=== TASK REQUIREMENTS ===
Take the lines from the one containing "Open the hamburger navigation menu" through the end of the material and write them out exactly, omitting pictures.

★ ★ ★ ★ ★ ★ ★

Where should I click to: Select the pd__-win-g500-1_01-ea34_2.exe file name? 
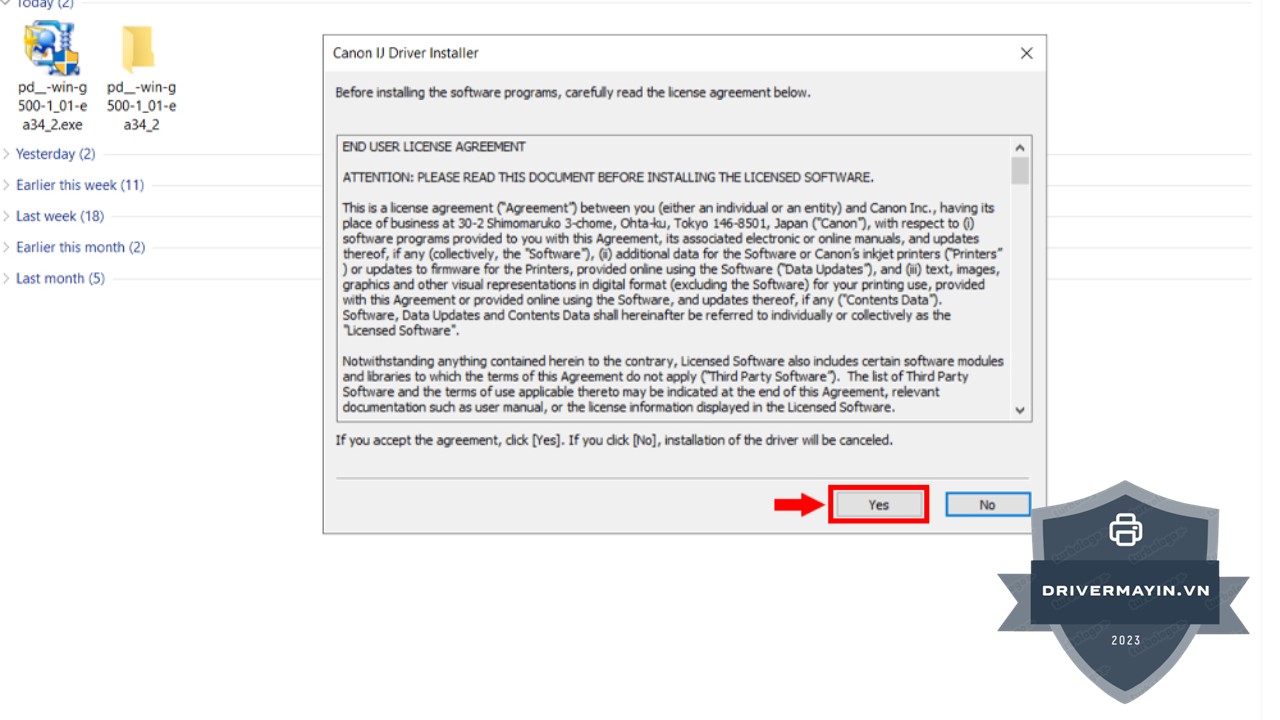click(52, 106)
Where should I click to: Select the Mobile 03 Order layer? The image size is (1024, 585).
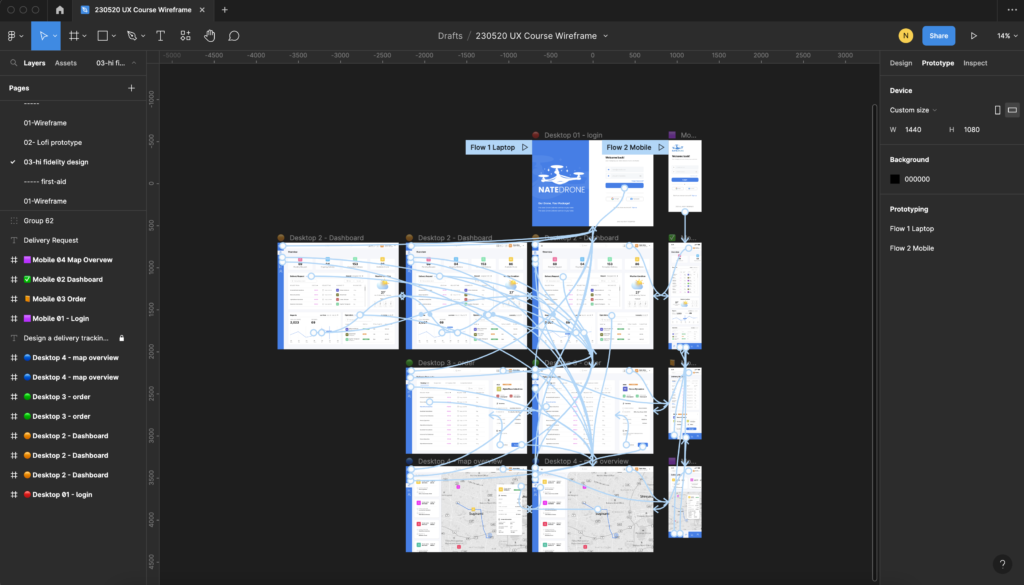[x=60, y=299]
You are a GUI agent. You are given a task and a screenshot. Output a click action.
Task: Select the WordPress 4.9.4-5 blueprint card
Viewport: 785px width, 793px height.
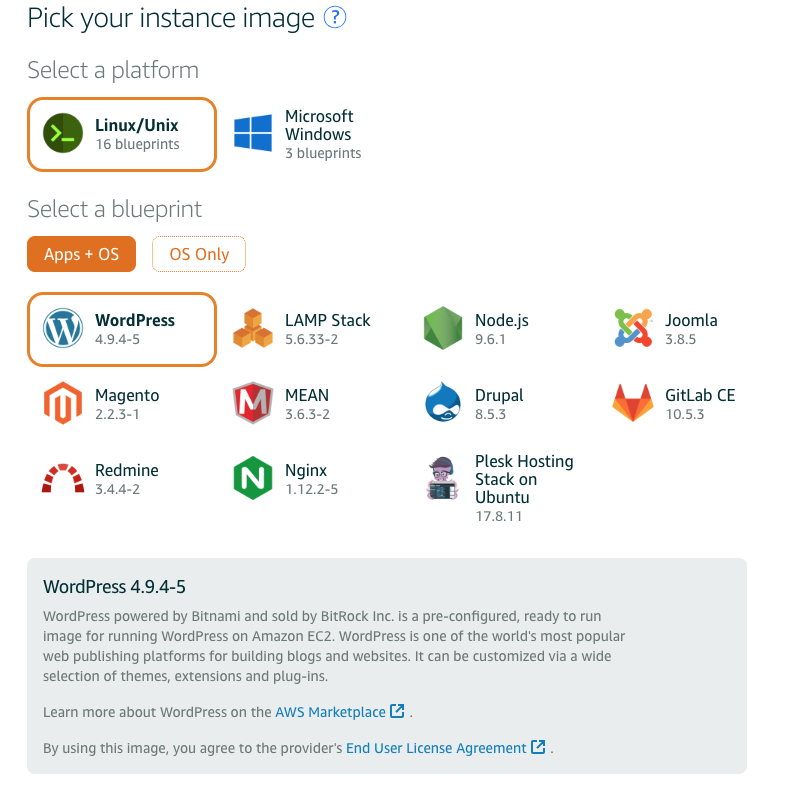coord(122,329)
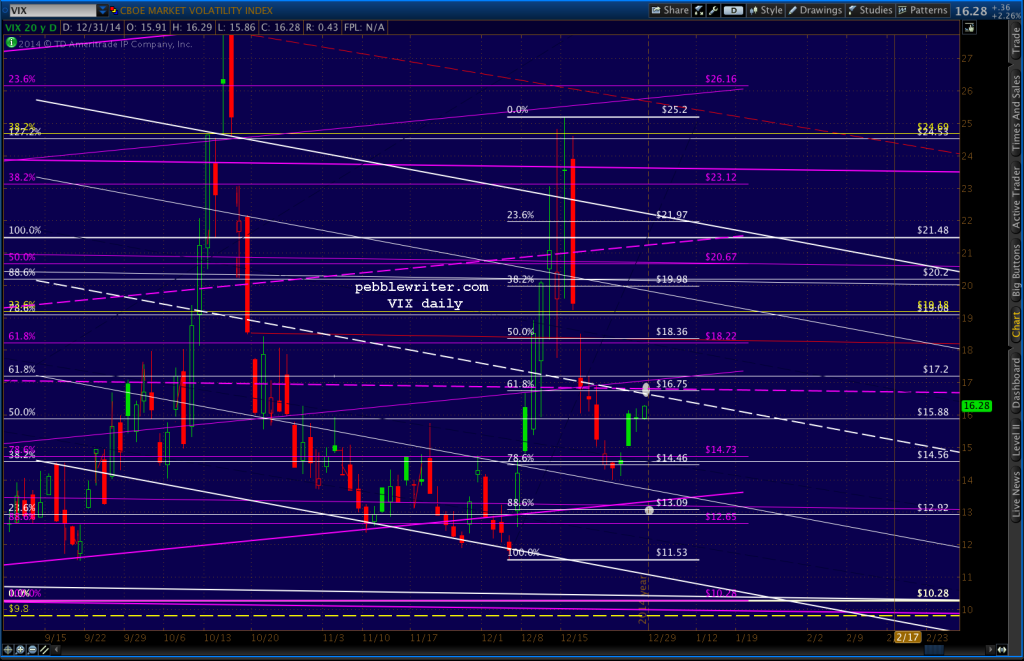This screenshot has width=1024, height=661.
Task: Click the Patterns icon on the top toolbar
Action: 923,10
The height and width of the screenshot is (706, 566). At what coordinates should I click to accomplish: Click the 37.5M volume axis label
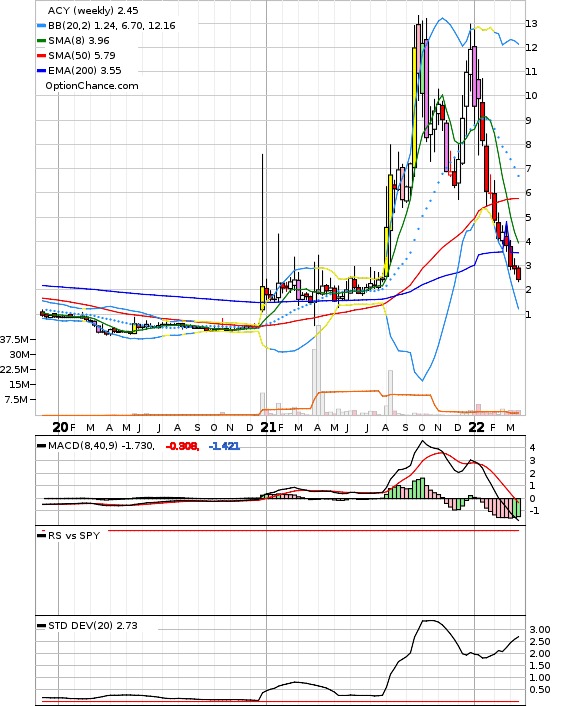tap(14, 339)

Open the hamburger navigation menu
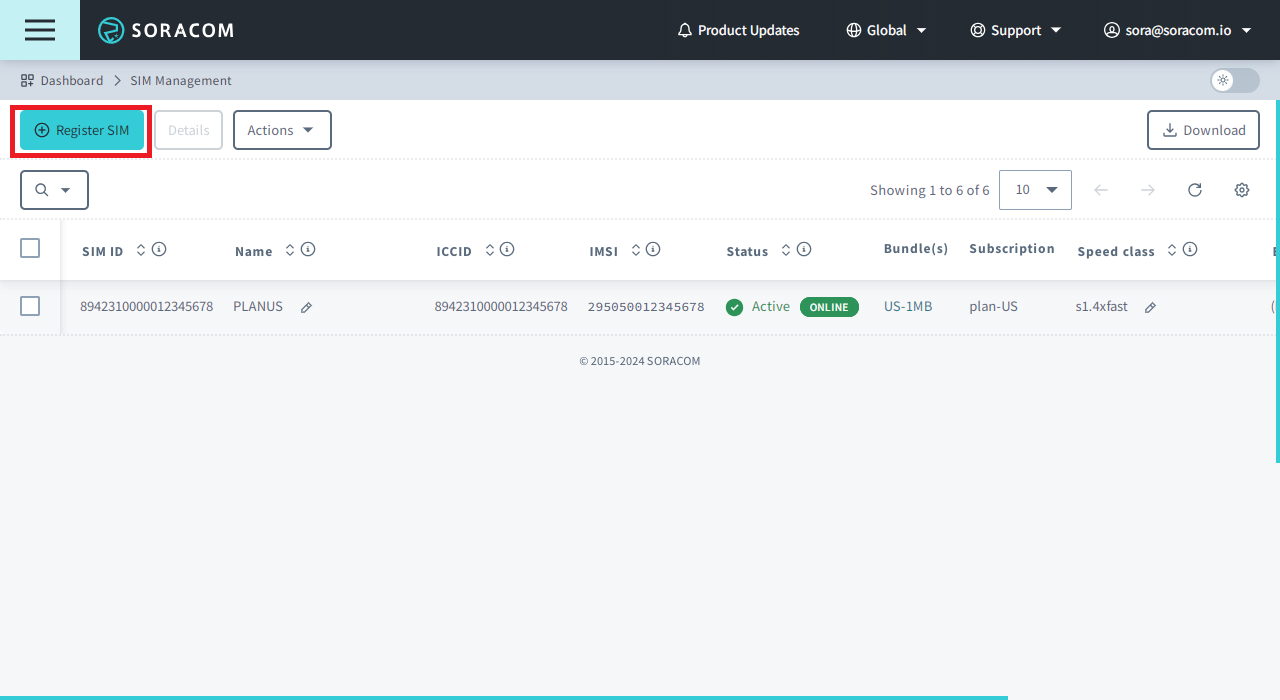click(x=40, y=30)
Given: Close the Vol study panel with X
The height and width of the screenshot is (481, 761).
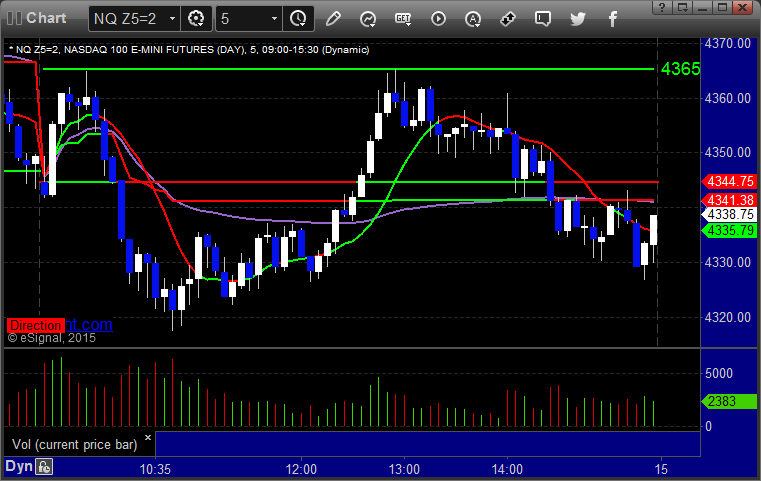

★ ★ ★ ★ ★ ★ ★

=== RESPONSE AREA ===
Open the hamburger navigation menu
click(x=40, y=30)
Given: Close the Vol study panel with X
The height and width of the screenshot is (481, 761).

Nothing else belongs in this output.